Enter COVID-19. The pandemic utterly discredited free-market fundamentalism, with the ideology’s obstinate dogma of small government and spending restraint. Freed from two generations of anti-government claptrap, President Joe Biden sought to restore the old Truman-FDR faith in working-class economics. While supporting higher education, he emphasized a program of building opportunities for the majority of Americans who do not have a college degree: the working class.

So, why is the working class so cool to President Biden, and to his party? And not only the white working class. Strikingly, Democrats have lost 18 points off their margin among nonwhite working-class voters since 2012 despite running against an avowed racist twice in a row. Hispanic working-class voters are moving, slowly but measurably, toward the Republicans, and even Black workers – the core of Barack Obama’s coalition – have moved a bit as well. Meanwhile, Biden’s approval rating among white working-class voters is a putrid 24%.

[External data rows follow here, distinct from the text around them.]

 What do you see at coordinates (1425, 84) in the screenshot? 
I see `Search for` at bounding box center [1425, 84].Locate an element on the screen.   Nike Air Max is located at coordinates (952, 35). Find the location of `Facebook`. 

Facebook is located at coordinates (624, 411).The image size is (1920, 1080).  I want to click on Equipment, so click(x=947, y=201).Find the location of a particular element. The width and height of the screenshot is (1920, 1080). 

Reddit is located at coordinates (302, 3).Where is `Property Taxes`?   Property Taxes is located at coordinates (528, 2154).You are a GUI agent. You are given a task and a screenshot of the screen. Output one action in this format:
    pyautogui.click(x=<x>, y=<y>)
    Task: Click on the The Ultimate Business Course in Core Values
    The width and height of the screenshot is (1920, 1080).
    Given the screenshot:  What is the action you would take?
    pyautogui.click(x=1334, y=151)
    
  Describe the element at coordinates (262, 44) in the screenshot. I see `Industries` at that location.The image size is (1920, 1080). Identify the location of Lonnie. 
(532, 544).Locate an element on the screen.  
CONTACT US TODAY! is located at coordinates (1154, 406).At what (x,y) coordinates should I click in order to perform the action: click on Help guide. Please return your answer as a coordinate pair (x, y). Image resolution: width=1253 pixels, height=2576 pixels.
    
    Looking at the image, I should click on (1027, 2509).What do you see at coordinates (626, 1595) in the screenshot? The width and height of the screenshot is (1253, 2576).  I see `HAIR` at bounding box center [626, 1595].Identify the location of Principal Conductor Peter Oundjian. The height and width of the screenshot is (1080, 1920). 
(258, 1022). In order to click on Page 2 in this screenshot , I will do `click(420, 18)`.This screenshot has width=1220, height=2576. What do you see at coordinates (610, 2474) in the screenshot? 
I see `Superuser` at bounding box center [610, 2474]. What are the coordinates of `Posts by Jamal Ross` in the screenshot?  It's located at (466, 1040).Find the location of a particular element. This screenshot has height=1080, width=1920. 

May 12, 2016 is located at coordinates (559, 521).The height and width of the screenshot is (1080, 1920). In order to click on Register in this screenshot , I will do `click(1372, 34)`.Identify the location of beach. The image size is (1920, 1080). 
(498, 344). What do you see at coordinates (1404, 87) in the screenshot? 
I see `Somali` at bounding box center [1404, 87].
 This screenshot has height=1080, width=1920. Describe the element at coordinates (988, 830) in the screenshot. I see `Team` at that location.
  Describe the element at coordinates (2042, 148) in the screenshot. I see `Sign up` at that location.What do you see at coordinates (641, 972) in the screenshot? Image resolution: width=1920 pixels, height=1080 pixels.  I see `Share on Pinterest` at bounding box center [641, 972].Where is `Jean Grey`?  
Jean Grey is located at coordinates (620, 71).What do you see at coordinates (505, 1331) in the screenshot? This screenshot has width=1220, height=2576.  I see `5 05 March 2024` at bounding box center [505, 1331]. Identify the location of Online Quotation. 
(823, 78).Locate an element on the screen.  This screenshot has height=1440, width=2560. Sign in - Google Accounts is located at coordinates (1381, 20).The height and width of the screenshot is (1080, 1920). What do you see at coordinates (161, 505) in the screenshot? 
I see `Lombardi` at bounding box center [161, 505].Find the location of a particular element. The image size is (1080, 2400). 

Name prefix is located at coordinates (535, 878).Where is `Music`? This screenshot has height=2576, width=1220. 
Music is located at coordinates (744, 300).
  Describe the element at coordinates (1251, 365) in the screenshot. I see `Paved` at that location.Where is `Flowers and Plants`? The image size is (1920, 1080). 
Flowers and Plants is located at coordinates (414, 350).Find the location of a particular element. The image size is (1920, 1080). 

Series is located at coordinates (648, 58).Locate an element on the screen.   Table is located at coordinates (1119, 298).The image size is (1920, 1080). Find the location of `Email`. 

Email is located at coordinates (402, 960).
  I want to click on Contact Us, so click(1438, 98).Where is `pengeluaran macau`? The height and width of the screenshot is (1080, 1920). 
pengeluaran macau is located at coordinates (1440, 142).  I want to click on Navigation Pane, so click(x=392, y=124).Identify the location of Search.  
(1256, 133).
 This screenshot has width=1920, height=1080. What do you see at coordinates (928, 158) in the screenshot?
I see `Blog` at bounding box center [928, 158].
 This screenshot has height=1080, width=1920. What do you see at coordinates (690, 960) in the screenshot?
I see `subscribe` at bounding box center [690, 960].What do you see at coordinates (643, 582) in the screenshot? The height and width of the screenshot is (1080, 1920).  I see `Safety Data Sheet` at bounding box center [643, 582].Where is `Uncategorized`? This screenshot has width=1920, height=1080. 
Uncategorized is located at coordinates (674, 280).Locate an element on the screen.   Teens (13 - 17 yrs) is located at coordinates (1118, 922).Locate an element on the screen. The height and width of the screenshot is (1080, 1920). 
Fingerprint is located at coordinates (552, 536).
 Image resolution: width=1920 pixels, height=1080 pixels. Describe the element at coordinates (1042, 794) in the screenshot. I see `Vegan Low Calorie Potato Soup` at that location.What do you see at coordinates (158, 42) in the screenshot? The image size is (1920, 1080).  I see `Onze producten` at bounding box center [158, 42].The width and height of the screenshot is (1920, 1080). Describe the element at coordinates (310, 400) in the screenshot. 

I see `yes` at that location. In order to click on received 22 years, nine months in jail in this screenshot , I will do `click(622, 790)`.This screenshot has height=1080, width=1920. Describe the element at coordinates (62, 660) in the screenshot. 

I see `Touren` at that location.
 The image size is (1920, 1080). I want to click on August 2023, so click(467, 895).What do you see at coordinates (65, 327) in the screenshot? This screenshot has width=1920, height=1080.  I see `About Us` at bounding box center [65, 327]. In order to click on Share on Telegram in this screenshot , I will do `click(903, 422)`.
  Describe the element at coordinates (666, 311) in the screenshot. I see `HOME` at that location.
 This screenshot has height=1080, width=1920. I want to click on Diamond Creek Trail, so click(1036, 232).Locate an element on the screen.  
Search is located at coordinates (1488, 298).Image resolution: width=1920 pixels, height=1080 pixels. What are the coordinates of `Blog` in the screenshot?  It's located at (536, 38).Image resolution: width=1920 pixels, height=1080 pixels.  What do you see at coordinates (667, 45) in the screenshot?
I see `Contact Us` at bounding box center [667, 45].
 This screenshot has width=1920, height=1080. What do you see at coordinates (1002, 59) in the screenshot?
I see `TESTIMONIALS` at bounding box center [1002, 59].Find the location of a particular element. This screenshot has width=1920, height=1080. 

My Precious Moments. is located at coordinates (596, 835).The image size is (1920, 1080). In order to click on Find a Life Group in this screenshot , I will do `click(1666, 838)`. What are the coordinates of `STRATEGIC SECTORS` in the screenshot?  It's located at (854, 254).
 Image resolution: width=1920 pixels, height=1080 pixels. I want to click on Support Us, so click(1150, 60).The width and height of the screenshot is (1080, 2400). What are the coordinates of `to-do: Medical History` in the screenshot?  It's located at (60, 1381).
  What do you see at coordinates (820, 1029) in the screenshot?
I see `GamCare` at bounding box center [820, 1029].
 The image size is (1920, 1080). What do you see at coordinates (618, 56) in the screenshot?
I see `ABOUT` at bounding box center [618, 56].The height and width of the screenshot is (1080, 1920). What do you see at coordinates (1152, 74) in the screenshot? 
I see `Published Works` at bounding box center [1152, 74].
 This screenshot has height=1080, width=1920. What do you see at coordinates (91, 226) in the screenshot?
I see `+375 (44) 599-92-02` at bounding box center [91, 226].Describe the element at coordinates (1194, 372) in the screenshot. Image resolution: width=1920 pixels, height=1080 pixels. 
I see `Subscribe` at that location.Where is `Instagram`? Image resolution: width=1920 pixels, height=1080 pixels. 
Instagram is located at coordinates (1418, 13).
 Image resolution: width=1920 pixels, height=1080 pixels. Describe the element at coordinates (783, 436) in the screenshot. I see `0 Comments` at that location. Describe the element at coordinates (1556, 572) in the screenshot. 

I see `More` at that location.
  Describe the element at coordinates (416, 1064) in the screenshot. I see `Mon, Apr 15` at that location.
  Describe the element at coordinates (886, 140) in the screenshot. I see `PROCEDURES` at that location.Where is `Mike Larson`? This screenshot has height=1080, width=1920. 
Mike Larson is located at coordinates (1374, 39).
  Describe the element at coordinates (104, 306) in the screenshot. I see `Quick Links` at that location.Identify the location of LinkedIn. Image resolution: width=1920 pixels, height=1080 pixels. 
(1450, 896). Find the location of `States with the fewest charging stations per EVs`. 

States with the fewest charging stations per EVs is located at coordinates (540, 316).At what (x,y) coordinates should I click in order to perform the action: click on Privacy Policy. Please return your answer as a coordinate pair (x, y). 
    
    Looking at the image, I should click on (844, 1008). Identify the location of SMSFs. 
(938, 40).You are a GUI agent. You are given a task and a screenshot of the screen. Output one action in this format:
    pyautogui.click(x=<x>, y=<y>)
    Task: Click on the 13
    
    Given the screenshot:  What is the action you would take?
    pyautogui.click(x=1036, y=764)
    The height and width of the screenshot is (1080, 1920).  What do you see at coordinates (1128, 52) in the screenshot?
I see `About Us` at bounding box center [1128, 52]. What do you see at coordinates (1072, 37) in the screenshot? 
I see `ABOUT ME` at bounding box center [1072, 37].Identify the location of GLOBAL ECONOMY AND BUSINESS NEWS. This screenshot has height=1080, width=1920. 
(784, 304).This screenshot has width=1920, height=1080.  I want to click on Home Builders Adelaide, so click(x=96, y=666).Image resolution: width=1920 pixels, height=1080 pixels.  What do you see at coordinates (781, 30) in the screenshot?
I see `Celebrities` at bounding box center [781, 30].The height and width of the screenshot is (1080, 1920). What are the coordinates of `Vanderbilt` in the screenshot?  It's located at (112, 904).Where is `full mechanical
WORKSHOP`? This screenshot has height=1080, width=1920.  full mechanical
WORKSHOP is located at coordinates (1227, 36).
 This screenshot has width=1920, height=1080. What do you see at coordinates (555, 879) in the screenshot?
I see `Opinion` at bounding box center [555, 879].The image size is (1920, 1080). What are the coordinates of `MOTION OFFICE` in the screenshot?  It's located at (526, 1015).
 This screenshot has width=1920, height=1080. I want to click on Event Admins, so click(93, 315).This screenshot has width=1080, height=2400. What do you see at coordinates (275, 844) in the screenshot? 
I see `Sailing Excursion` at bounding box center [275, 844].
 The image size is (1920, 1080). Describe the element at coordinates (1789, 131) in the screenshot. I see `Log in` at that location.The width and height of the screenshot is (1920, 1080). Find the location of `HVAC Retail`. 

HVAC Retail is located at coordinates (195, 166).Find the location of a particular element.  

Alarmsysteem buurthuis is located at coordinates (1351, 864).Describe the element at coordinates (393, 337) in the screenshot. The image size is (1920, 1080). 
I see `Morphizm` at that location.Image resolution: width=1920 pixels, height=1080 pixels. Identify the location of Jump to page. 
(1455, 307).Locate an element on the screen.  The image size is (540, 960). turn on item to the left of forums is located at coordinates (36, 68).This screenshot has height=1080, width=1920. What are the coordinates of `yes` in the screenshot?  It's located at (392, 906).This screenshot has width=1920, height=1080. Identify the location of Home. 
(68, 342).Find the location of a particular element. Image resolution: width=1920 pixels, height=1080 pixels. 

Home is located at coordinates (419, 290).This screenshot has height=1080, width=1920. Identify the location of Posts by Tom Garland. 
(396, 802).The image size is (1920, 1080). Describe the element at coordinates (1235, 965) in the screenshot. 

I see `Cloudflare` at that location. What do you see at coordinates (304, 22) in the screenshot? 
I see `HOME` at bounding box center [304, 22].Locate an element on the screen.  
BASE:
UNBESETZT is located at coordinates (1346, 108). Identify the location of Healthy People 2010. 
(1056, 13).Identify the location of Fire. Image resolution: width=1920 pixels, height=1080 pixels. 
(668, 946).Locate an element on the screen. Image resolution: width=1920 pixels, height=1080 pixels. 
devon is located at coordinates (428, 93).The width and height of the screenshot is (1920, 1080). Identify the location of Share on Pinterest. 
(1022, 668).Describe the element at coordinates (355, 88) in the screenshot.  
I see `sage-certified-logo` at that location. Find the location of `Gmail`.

Partly, this working-class exodus was caused by the decline of labor unions. As Hillary Clinton observed, union membership gives people an identity as a worker. Because politics is mostly about identity, union workers are often moved to vote in their class interests instead of based on their cultural identity. But with private-sector union density down to a historic low of 6%, far fewer working-class Americans are swayed by political appeals for a fairer economy.

The far more important force, however, is the movement of some Democratic activist elites on cultural issues. When they think of the Democratic Party, many, perhaps most, American workers imagine a censorious and zeal-infused left-wing vanguard seeking to transform the country through radical means. Many positions associated with the hard left are extremely unpopular: defunding the police, opposition to most immigration enforcement, alleged racial essentialism in various spheres of American life, widespread policing of language and attitudes. Even though not embraced by mainstream Democrats, that group is nevertheless tarred by association. Without trade unionism as a buffer, more and more working-class Americans of all races are voting their revulsion toward what they see as an unappealing turn in the cultural left.

The result has been what I call “Fortress Liberalism.” Democrats are increasingly unbeatable in a select group of highly educated, high-income locales, but their support outside of regions like Chapel Hill, NC (where I live) has declined. Working-class communities, both rural and suburban, are losing their connection to a party that culturally resonates less with the people, in Ted Kennedy’s words, “whose cause has been our concern.”